WASHINGTON, July 24 | Tue Jul 24, 2012 4:51pm EDT

WASHINGTON, July 24 (Reuters) - The U.S. derivatives regulator proposed a key rule on Tuesday that would set the clock for firms to start clearing certain types of swaps, in a bid to reduce risk in the $650 trillion market.

The Commodity Futures Trading Commission also finalized a timeline that lays out when different types of firms will have to route their trades through clearinghouses.

"The rule provides greater clarity to market participants regarding the time frame for bringing their swaps into compliance with the clearing requirement," CFTC Chairman Gary Gensler said in a statement.

The 2010 Dodd-Frank Act tasked the agency with drafting a raft of new rules to boost transparency and limit risk in the swaps market.

One of the key changes is the requirement that standardized swaps be cleared by regulated clearinghouses, which stand in between counterparties and help to protect them in the event one defaults.

The CFTC's proposal would require credit default swaps and interest rate swaps to be the first categories to face the clearing mandate.

The agency said it chose the categories in part because a significant percentage of credit default swaps and interest rate swaps are already being cleared.

The public will have 30 days to comment on the rule after it is published.

The agency's finalized timeline puts the burden of clearing first on the largest players.

Major swaps players - such as Goldman Sachs and Morgan Stanley - will face the clearing mandate 90 days after the agency designates a category of swaps for clearing.

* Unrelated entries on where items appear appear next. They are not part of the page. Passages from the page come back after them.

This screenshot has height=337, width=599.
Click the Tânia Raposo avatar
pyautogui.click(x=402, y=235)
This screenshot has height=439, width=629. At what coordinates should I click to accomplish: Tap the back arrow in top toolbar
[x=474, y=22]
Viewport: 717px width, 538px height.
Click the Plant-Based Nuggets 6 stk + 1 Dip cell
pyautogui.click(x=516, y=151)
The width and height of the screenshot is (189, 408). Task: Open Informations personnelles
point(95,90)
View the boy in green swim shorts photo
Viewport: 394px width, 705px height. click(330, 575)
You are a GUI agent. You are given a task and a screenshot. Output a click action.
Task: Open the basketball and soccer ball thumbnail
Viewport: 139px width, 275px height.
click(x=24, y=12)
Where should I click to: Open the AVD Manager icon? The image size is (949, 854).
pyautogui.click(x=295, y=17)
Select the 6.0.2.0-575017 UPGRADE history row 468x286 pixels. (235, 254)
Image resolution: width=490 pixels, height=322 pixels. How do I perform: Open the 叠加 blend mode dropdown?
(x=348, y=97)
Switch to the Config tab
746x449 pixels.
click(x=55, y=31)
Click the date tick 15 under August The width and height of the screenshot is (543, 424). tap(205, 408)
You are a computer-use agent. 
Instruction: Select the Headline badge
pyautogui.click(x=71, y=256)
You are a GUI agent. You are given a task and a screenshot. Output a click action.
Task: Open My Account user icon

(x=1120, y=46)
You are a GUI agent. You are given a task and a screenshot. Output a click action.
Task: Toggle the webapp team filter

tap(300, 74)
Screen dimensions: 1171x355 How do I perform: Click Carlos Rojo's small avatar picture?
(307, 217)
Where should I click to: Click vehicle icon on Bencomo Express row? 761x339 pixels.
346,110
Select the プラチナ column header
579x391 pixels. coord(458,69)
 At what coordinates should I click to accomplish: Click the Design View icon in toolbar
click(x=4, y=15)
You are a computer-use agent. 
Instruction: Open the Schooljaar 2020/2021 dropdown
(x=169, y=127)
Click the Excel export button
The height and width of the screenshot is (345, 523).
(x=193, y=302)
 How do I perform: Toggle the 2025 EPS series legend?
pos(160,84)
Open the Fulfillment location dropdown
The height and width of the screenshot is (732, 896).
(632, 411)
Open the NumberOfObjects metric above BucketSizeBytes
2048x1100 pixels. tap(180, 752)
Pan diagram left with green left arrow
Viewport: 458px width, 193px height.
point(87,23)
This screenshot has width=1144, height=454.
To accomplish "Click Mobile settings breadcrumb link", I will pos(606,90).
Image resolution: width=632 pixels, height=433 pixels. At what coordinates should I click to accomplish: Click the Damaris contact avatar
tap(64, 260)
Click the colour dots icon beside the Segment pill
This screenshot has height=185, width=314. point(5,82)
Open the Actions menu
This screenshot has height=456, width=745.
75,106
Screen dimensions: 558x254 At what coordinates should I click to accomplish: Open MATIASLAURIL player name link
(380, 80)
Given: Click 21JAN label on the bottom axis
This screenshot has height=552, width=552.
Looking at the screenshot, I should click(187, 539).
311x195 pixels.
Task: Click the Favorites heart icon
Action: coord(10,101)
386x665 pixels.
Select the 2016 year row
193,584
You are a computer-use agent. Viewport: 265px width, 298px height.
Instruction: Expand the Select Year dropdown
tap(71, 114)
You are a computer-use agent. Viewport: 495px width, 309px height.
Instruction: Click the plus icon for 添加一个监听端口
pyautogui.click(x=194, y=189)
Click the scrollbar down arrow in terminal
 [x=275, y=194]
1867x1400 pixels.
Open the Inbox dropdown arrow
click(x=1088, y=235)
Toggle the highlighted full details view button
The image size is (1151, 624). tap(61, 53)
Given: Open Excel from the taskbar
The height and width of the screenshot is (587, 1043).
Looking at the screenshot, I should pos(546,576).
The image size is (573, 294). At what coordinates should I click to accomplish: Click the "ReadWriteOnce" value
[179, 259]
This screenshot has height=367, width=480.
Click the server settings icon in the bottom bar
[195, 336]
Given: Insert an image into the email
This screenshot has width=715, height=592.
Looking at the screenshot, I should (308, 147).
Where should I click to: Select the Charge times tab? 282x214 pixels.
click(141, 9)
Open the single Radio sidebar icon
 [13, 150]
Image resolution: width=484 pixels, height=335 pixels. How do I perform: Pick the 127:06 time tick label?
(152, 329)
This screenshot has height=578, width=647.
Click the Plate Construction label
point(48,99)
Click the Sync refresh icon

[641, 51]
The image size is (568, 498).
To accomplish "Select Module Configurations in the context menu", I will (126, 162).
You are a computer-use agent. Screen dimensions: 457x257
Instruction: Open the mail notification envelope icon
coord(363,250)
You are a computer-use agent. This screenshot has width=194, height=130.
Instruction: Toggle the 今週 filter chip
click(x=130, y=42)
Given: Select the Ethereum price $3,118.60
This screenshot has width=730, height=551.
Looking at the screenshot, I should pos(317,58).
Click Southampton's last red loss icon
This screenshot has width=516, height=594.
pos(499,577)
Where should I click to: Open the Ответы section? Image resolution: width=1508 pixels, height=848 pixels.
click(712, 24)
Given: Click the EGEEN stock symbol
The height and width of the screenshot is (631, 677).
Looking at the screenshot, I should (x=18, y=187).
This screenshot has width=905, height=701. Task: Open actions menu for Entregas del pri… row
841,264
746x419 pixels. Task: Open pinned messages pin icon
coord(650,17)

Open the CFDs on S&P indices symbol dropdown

Commodity pools and private funds will have 180 days to comply, and all other firms will have 270 days to route trades through clearing houses.

Will Rhode, director of fixed income research at TABB Group in New York, called the clearings rules "a very big deal."

"Now it looks like we have the major piece of clearing regulation out of the way."

The rules are a response to the 2007-2009 financial crisis, when risky derivatives trading at firms such as insurer American International Group and investment bank Lehman Brothers nearly toppled the financial system and led to taxpayer bailouts.